Jumat, 10 Februari 2012

Sebarkan Kewirausahaan di Sekolah

Jumat, 1 Juli 2011 | 03:06 WIB
Ester Lince Napitupulu
Hati Maman Suwarman terenyuh saat tahu beberapa muridnya di SMA Negeri 79 Jakarta tak mampu melanjutkan kuliah.
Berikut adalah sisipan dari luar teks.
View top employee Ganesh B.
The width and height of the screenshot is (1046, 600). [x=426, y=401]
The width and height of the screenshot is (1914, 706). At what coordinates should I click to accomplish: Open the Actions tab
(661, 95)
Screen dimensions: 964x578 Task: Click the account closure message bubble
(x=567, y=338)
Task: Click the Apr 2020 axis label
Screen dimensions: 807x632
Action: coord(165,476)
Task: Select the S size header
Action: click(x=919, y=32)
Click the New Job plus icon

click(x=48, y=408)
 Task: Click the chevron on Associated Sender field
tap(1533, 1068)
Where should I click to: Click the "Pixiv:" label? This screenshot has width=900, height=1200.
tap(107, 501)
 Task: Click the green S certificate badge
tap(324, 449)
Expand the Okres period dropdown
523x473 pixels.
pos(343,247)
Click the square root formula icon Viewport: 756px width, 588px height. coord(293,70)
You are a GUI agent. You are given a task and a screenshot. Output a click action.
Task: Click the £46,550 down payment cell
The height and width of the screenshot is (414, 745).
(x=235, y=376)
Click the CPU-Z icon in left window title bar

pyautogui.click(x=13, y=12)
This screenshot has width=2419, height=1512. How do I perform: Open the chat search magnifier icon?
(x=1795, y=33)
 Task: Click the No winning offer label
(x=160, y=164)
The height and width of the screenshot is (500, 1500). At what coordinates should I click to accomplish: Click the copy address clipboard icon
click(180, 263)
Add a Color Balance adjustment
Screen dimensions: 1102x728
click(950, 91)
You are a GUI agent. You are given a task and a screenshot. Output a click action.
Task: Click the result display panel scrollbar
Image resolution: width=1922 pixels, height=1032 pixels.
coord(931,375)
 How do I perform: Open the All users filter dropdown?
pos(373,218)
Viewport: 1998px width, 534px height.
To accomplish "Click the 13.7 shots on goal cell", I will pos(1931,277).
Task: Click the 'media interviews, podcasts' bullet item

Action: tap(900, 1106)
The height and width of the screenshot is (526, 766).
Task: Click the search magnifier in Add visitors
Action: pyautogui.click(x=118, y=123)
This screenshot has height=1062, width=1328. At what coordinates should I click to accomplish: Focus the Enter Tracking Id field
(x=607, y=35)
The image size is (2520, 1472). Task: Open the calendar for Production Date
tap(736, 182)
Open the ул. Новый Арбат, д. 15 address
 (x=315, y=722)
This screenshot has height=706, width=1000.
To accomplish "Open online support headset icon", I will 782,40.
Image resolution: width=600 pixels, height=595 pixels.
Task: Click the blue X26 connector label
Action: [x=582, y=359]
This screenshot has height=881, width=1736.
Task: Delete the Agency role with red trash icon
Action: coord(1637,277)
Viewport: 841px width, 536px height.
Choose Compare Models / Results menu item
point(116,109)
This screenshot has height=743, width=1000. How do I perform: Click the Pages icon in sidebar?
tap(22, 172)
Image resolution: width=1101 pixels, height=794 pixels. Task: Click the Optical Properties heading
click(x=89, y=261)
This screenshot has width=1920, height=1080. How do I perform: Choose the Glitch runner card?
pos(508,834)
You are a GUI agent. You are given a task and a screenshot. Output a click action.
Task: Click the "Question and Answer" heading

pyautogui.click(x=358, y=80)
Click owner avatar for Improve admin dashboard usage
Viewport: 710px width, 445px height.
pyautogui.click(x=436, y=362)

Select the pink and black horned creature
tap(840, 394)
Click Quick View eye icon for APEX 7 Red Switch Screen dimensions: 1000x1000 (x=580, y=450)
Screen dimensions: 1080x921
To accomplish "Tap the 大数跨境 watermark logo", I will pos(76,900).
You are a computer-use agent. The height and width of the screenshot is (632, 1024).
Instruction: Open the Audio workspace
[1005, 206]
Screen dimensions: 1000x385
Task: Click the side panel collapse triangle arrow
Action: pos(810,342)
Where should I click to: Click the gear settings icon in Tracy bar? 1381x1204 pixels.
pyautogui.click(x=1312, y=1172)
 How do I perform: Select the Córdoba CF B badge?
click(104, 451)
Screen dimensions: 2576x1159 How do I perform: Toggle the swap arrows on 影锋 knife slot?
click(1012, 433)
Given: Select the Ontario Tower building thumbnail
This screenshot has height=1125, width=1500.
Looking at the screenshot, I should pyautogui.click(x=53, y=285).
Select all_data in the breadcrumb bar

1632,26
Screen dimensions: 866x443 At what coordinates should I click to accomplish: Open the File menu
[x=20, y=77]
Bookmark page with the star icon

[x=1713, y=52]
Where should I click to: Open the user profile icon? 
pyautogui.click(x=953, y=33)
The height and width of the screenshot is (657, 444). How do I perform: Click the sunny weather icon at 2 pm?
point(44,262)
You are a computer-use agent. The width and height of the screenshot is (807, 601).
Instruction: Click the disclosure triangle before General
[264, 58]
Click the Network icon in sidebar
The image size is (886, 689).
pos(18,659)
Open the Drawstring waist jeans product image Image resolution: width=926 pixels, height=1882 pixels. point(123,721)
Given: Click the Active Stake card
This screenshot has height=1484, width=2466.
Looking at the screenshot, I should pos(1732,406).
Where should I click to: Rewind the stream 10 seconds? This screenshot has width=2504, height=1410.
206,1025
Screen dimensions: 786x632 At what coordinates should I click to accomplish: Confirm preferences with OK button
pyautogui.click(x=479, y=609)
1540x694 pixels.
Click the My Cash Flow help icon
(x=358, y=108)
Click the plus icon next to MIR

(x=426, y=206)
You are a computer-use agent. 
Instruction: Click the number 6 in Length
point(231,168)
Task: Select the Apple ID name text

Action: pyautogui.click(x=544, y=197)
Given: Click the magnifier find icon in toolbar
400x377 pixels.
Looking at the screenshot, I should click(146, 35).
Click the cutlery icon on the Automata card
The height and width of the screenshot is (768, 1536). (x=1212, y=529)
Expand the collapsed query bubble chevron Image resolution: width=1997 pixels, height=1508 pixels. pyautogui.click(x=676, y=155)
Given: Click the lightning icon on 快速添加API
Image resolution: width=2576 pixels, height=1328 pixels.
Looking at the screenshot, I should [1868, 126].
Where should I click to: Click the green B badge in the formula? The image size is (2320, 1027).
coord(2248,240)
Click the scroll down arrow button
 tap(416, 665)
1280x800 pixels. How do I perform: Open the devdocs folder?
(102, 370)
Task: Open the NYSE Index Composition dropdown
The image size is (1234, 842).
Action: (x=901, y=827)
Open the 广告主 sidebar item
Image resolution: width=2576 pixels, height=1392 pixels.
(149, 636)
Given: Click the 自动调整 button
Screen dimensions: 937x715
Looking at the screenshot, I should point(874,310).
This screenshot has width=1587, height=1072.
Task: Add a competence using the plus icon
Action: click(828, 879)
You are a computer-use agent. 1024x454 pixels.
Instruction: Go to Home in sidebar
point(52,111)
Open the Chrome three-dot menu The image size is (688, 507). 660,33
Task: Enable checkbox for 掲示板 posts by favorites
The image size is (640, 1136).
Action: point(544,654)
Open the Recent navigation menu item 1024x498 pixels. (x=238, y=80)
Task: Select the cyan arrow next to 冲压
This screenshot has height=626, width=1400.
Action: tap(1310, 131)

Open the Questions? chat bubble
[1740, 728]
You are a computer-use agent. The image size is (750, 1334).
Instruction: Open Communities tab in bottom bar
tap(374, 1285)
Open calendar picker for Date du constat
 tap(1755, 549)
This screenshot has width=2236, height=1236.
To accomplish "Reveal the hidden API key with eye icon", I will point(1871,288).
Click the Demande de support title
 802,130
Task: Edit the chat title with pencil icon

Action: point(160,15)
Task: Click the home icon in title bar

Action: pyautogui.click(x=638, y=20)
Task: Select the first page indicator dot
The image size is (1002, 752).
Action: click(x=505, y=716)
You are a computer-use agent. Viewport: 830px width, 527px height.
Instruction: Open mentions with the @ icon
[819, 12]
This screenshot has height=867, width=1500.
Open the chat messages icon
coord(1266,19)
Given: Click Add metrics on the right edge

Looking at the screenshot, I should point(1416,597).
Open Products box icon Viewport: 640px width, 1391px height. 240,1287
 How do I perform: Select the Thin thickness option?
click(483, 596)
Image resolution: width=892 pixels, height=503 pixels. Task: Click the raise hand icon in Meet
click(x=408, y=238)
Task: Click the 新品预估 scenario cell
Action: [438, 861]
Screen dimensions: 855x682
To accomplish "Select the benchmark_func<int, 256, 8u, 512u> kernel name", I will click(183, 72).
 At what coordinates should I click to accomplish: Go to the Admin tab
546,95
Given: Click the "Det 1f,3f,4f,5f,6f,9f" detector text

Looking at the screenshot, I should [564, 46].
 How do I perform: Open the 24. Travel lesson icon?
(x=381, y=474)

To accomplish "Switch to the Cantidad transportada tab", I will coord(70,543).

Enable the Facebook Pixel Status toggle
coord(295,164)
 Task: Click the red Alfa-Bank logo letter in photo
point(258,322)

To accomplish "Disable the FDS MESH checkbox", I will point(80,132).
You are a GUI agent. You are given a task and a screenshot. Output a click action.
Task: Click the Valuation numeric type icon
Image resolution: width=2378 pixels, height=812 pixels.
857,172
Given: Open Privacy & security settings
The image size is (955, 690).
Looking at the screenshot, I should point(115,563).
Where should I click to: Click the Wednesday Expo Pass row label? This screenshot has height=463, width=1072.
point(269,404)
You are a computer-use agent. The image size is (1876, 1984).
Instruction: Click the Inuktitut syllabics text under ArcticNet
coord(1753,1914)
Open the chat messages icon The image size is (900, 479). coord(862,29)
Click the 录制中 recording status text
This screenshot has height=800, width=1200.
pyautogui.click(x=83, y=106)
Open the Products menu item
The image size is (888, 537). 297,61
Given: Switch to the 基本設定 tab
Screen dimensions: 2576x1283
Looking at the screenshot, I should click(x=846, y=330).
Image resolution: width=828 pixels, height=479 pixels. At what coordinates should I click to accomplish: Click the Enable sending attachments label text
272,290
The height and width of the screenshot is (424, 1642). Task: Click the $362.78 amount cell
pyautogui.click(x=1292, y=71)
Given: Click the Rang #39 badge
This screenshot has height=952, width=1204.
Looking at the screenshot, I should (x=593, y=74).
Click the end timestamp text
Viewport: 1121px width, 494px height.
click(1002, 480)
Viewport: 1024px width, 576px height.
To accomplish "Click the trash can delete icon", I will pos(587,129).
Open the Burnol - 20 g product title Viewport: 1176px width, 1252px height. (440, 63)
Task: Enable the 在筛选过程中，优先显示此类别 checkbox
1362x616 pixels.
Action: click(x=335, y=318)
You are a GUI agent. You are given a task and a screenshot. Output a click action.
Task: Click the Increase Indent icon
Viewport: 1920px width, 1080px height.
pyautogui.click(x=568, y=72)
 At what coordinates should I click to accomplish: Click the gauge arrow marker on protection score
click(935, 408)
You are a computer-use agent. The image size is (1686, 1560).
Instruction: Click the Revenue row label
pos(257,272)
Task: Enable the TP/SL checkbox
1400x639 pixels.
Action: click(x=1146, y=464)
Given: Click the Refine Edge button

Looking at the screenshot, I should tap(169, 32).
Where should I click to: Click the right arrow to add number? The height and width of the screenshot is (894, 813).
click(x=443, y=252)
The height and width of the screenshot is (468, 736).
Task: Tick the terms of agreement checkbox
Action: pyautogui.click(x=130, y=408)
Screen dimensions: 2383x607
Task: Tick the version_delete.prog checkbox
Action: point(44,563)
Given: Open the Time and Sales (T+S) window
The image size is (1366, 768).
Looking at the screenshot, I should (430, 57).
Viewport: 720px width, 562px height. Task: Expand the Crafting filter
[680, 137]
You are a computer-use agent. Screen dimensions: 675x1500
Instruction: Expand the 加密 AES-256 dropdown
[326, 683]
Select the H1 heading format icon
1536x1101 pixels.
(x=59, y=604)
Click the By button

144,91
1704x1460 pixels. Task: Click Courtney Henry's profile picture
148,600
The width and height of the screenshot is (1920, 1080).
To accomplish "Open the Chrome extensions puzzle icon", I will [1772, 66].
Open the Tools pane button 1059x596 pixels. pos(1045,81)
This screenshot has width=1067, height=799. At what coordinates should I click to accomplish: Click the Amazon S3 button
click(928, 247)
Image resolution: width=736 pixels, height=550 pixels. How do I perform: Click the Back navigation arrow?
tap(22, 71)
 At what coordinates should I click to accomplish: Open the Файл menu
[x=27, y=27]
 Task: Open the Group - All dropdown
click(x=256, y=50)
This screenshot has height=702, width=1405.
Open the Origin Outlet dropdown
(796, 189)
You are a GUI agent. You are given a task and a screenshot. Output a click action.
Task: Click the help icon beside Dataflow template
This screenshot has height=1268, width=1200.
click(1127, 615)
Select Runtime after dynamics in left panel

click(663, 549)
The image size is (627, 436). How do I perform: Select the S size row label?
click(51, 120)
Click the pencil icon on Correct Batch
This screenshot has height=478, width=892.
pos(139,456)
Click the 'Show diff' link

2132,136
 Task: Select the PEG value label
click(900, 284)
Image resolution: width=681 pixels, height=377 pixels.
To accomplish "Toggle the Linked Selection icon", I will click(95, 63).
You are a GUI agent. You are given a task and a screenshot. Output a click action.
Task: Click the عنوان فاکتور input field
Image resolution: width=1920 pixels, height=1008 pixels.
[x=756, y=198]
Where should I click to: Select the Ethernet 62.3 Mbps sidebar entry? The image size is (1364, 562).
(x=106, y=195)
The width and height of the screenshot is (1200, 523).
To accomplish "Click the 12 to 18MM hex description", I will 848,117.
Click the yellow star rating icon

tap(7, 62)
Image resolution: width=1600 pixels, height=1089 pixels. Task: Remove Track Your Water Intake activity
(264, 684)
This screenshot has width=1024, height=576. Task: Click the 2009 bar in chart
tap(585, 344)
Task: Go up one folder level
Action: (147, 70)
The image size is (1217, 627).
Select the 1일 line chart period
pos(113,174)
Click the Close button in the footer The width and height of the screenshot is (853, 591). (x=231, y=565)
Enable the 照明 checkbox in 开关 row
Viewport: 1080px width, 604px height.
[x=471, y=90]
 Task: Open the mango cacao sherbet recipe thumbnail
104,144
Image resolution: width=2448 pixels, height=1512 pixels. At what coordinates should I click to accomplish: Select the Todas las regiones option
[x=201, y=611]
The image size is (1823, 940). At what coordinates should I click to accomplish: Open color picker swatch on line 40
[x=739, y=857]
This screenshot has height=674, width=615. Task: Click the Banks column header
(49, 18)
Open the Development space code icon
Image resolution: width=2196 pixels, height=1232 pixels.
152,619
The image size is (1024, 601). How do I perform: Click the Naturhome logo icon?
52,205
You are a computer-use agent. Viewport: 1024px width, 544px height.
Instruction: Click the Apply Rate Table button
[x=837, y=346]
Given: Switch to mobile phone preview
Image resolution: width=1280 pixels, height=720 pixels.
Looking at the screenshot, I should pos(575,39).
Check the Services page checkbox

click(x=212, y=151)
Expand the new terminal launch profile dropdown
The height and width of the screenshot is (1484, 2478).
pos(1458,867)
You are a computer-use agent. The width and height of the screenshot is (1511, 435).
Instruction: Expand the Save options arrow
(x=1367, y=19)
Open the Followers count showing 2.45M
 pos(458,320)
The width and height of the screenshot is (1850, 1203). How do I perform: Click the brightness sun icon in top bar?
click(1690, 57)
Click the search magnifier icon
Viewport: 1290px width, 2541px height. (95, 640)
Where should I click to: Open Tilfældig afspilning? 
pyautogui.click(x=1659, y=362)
Ada yang menjadi penganggur, sopir angkot, pengamen, tukang parkir, tukang ojek, bahkan ada pula yang menjadi ”pak ogah”. Kenyataan hidup sejumlah anak didiknya yang berasal dari keluarga tak mampu itu mendorong dia mengenalkan peluang hidup yang lebih menjanjikan, kewirausahaan.
Apalagi berwirausaha sudah lama dilakoni Maman yang menjadi guru sejak tahun 1983. Bergelut dengan beragam usaha, mulai dari berbisnis buah, tanah, properti, hingga kerajinan tangan, dia jalani karena sadar bahwa gaji sebagai pendidik di negeri ini belum mampu memberikan kehidupan yang layak buat keluarganya.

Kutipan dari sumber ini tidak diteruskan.